J’ai travaillé pour les deux, et oui, le secteur public est gonflé, improductif et dépensier.

À plus forte raison, le secteur publique devrait adopter les cinq critères de Mme Mazzucato: «In February 2018, she published a report — titled Mission-Oriented Research & Innovation in the European Union — that defined five criteria missions should obey: they must be bold and inspire citizens; be ambitious and risky; have a clear target and deadline (you have to be able to unambiguously answer whether the mission was accomplished to deadline or not, Mazzucato says); be cross-disciplinary and cross-sectorial (eradicating cancer, for example, would require innovation in healthcare, nutrition, artificial intelligence and pharmaceuticals); and allow for experimentation and multiple attempts at a solution, rather than be micromanaged top-down by a government.»

Enfin, quelqu’un qui a une vision à long terme!
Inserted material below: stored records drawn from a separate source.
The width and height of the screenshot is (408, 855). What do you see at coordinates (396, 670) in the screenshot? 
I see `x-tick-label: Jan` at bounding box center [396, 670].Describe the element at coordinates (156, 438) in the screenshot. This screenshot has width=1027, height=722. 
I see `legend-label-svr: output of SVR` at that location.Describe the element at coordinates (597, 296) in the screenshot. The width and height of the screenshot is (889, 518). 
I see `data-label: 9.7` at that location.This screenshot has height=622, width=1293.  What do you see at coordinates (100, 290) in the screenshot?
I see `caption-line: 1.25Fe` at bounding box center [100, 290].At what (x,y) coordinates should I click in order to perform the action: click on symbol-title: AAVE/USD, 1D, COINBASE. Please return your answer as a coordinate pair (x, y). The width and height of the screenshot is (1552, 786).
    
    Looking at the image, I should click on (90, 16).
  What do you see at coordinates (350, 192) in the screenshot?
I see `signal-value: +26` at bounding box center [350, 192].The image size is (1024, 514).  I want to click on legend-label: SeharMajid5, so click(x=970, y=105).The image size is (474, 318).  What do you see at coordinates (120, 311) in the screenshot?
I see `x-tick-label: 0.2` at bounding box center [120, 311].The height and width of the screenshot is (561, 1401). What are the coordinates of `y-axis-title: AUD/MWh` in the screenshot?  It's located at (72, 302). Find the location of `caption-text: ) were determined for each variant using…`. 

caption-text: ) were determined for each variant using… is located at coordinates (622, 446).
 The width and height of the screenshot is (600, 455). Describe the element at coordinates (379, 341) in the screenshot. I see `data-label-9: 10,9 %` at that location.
La révolution numérique exige que l’Etat réagisse car les sociétés comme Apple, Facebook, Amazon, elles ont vu justes: elles ont misé sur la technologie qui avance à une telle vitesse que nos lois sont devenues obsolètes. Et bientôt les états ne pourront plus être autonomes. Ces sociétés qui sont plus riches que le PIB de beaucoup de pays imposent déjà leur propre vision et si les États ne changent pas les lois et ne s’adaptent pas plus aux nouvelles réalités, il n’y aura plus de démocratie. Aussi, concernant les changements climatiques et la santé, là aussi l’État doit jouer un rôle de leader et réformer les grands institutions internationales comme l’OMS ou les Nations-Unis. Il doit être aussi un « facilitateur » face à l’innovation de l’entreprise privée. Un État interventionniste signifie aussi d’appuyer et de soutenir la créativité du secteur privé qui est plus agile et plus rapide. En fait il faut un équilibre entre l’État et le secteur privé. Actuellement, les États sont derrières à cause des nouvelles technologies. Ils ont besoin d’un investissement majeur pour développer une réelle « culture d’innovation » au sein des ministères.